Por muito tempo, durante alguma época da minha infância, eu despertava do meu sono de madrugada e só conseguia voltar a dormir quando o dia começava a amanhecer. Quando chegava a hora de dormir, já ficava imaginando o sofrimento quando eu acordasse no meio da noite.Quando isso acontecia (era sempre por volta das 2:30), ficava ouvindo o silêncio da madrugada, com medo. Tinha medo de ouvir gemidos. Quando dava vontade de ir ao banheiro ou beber água, não ia de jeito nenhum, com receio de ouvir (ou até ver) algo tão indesejável. Ficava imaginando a agressão, a feiúra da cena, e apertava os olhos, rezando, e até chorando, para dormir logo. Mas era inútil, pois só conseguia voltar a ter sono quando os primeiros raios de sol apareciam. E aí sentia uma alegria imensa e adormecia. Às vezes, impaciente, me levantava e ia até a janela do meu quarto e ficava olhando as prostitutas. Eu adorava vê-las do sétimo andar...é quando eu ficava mais aliviada e distraída. Só Deus sabe o quanto eu sofri naquela época. Vejo como foi precoce e frustante: uma criança ouvindo o silêncio da madrugada, com medo de ouvir os pais transando, pensando coisas por cerca de 3 horas, em total solidão. Hoje, meus pais se separaram e eu sou muito mais feliz. Acho que a idade também ajudou. Além disso, deixei de tomar coca-cola antes de dormir. O único problema é que de onde eu moro, não posso ver as prostitutas.

11.12.04

problema de semântica visto sob a perspectiva de um ser sadio, que vê, anda, fala e escuta.

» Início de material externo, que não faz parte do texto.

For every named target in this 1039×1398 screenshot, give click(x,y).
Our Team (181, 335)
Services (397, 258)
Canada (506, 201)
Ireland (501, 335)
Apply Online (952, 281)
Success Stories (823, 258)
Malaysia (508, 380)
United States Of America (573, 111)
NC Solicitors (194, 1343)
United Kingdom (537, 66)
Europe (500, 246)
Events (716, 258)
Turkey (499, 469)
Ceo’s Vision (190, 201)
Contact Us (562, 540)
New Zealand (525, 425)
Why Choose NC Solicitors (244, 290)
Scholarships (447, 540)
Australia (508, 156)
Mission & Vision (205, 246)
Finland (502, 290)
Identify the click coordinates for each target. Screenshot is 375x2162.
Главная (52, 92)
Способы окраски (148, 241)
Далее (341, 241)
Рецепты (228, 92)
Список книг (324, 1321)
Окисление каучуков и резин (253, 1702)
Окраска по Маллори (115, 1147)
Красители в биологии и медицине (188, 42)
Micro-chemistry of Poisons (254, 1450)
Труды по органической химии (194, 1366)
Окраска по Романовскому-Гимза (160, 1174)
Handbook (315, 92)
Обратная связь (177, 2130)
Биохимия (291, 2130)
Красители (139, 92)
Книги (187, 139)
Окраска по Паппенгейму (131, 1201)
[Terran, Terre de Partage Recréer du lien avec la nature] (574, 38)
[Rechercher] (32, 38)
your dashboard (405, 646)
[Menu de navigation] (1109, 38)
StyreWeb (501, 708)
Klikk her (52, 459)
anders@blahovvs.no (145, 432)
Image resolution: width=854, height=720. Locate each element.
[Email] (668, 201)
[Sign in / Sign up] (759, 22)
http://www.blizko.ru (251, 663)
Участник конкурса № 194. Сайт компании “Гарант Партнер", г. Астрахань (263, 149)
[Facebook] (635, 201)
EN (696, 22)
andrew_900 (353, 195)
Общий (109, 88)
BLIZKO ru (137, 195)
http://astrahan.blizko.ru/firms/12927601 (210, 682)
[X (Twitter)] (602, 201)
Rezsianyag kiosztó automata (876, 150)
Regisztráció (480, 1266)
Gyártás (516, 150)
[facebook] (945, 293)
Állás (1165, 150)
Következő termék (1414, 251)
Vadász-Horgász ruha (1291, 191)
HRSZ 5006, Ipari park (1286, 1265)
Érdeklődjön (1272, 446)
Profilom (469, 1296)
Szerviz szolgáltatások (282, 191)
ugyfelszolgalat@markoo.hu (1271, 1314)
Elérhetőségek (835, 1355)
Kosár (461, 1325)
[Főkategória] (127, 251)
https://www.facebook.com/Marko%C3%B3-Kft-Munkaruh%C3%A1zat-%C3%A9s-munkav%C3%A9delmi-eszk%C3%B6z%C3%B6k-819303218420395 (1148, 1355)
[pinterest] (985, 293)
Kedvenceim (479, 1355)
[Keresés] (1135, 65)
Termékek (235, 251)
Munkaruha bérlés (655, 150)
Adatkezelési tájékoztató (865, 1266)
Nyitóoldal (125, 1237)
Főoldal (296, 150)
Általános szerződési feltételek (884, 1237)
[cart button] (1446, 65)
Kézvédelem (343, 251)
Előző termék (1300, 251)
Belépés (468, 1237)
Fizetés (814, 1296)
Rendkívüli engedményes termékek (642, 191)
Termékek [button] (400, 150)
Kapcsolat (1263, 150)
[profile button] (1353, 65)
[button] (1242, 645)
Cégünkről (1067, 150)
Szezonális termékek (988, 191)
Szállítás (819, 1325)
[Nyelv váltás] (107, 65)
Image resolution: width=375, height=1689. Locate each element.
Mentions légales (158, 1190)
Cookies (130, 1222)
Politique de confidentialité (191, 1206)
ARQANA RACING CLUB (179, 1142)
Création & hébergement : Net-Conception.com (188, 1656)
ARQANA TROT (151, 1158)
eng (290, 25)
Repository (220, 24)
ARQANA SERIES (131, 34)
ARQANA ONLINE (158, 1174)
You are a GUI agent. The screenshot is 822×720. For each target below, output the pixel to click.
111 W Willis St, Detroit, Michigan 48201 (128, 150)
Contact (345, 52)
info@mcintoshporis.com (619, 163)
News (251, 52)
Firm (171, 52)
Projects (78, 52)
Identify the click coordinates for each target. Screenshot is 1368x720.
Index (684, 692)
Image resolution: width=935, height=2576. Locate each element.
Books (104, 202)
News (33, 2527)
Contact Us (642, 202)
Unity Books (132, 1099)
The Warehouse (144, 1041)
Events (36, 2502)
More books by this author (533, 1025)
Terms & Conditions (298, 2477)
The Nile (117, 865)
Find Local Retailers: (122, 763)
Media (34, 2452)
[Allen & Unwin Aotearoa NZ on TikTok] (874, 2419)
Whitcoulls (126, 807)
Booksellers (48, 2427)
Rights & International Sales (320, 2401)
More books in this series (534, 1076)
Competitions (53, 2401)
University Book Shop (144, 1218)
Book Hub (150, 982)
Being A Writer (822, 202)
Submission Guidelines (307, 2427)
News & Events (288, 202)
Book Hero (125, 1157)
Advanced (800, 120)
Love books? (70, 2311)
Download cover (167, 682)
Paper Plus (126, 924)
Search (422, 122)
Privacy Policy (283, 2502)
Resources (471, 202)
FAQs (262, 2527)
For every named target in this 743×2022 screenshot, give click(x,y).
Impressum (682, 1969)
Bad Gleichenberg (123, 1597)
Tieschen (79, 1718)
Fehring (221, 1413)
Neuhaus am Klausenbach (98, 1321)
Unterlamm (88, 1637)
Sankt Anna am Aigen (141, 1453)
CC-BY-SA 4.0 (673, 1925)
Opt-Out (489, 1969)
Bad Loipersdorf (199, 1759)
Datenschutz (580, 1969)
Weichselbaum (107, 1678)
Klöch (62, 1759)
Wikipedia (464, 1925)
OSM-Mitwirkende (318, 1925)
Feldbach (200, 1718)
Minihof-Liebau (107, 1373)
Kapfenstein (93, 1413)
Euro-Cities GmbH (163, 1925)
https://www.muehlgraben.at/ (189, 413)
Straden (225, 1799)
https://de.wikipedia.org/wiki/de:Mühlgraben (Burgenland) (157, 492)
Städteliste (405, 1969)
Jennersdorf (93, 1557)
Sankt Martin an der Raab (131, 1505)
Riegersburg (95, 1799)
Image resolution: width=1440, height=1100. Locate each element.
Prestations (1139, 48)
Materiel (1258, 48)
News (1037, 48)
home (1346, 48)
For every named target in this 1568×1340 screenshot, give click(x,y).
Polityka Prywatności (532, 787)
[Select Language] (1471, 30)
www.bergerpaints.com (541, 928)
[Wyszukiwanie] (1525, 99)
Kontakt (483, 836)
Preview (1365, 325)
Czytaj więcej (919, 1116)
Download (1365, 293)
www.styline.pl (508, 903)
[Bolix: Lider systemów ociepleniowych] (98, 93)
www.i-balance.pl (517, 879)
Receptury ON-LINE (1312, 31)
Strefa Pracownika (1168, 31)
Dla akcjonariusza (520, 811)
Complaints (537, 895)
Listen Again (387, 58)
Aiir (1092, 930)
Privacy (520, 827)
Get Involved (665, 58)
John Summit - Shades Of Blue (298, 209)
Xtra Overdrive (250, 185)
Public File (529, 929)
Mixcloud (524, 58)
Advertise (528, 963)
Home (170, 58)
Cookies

Não vejo a beleza do óbvio
Não vejo sentido numa evasão de simplicidade
Eu quero é o inesperado
Eu quero é a simplicidade

10.12.04

Concreto e barato

Todo

mundo

muda

muito

6.12.04

Chá das 7

Pôs o jornal dentro de uma panela,
adicionou água e levou ao fogo.
Esperou ferver um pouco e, cuidadosamente,
retirou o papel desgastado.
Teve cautela ao colocar o chá
num copo de plástico.
Bebeu e esperou.
A tinta e as tragédias pesaram
no seu estômago.
Sentiu tanta dor que vomitou
poesia.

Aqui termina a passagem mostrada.